The claimant brought proceedings against NCL claiming damages for personal injuries under the Athens Convention for the Carriage of Passengers and their Luggage by Sea 1974 as amended by the 2002 Protocol (the “Athens Convention”). NCL contended: (1) that the documents did not establish a contractual relationship between the claimant and NCL; (2) that article 1.8 of the Convention did not apply because NCL did not provide the services of the tender for the purposes of allowing passengers to disembark at Santorini; and (3) that the incident was not caused by the fault or neglect of NCL or its servants or agents acting within the scope of their employment. At first instance the Admiralty Registrar, held that: (1) the defendant was the contractual carrier under the Athens Convention; (2) the incident occurred within the course of carriage and the defendant was responsible for the actions or omissions of the independent company engaged to provide tendering service as the “performing carrier”; and (3) the step on the tender, whilst necessary and integral to the vessel, was potentially hazardous and required more than being marked with hazard tape.
The defendant appealed to the Court of Appeal but the appeal was dismissed.

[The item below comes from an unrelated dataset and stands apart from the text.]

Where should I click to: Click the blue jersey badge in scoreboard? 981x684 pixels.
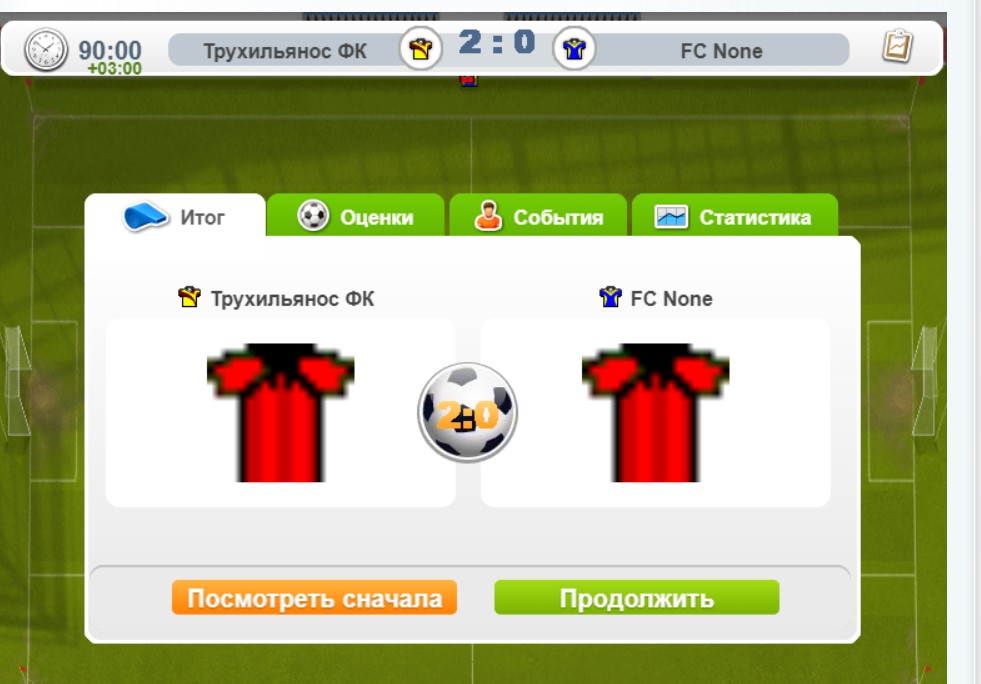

The court found that the defendant was the contractual carrier under the Athens Convention. The fact that it was Flights and Packages Ltd who had advertised the holiday and arranged and booked the holiday for the claimant could not affect the legal effect of the contractual documentation. The judge was also correct to find that the trip occurred in the “course of carriage” as defined by Article 1(8) of the Athens Convention.
The defendant submitted that the wording of the Athens Convention was different in relation to disembarkation at port (where the carrier would be responsible for the passenger “and/or” his cabin luggage throughout) and where the passenger was being transported from the ship to port by water transportation. In the latter instance the carrier only remained responsible if the passenger “and” his cabin luggage were being transported to shore at the time (consistent with the start and finish of a cruise, but inconsistent with “hop on, hop off” transportation provided by local providers as happened in the present case). The defendant’s submission was rejected. Responsibility did not depend on whether the passenger was being transported with his cabin luggage or whether they were being transported separately.
The judge was also correct to find that the defendant was responsible for fault or neglect by failing to adequately mark or give warning of the step on the tender boat.
This is the third decision in a relatively short period that provides useful clarification on the definition of carriage under the Athens Convention. It makes the carrier responsible for negligent service provided by a company engaged by the carrier to provide tendering services to and from the ship/shore, not only at the beginning and at the end of the cruise but also at any intermediate stage of the cruise if the passenger wishes to go ashore. It should be read in conjunction with Jennings v TUI UK Limited and Collins v Lawrence  EWCA Civ 2268.